With the brain the size of a walnut, squirrels are both smart and curious and at times are considered a nuisance for their daily rituals and enormous appetites. Consuming its own body weight of food each week, about 1 1/2 pounds, squirrels mainly eat nuts, seeds, fruit, bark and more than 30-60 different varieties of plants. Being Omnivores, they will also eat insects, bones from dead animals, abandoned deer antlers and sometimes bird eggs.
From how much squirrels eat many wonder why these rodents don’t eventually become obese. The fact is, squirrels are incapable of retaining high levels of body-fat and need to eat large quantities of food daily in order to stay active and to survive. This is why squirrels can’t hibernate. They are active year round for they cannot survive 24 hours without food.

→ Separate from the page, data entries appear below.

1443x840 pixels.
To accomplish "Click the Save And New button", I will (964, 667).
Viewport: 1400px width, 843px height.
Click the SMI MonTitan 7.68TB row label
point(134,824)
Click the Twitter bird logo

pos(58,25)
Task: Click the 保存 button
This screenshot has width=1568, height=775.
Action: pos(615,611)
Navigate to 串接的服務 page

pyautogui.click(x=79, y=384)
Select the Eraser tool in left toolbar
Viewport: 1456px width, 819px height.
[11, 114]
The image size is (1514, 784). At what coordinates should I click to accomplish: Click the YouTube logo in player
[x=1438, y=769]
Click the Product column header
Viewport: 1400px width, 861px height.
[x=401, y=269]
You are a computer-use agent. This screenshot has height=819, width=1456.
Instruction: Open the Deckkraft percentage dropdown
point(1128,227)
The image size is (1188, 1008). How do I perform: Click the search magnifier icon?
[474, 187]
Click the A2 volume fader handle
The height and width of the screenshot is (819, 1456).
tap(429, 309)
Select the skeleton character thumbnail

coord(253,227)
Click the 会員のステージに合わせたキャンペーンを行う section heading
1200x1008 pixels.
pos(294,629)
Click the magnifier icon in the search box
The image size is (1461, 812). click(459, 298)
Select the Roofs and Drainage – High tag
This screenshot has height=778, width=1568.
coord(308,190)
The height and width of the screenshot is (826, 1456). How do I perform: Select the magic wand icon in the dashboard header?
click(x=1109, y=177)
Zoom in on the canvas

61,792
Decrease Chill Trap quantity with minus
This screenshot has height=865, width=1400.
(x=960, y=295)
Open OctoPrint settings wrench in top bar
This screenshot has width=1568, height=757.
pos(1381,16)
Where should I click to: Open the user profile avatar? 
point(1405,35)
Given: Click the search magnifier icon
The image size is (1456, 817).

Gray Squirrels have two mating seasons per year — December through January and then again in May through June. Males search for females by smelling an attractive scent she emits when ready to mate. Males begin the attraction process by performing “sneeze-like” mating calls. Females that are ready for mating will first play “hard to get,” forcing males into a ritual chase. With the male chasing and the female running, she will stop and wait for the pursuing male to catch up, then again continue running up and down trees, across telephone wires, and in and out of yards. This game can last up to two days, but sooner or later she eventually lets him catch her and allows him to mate.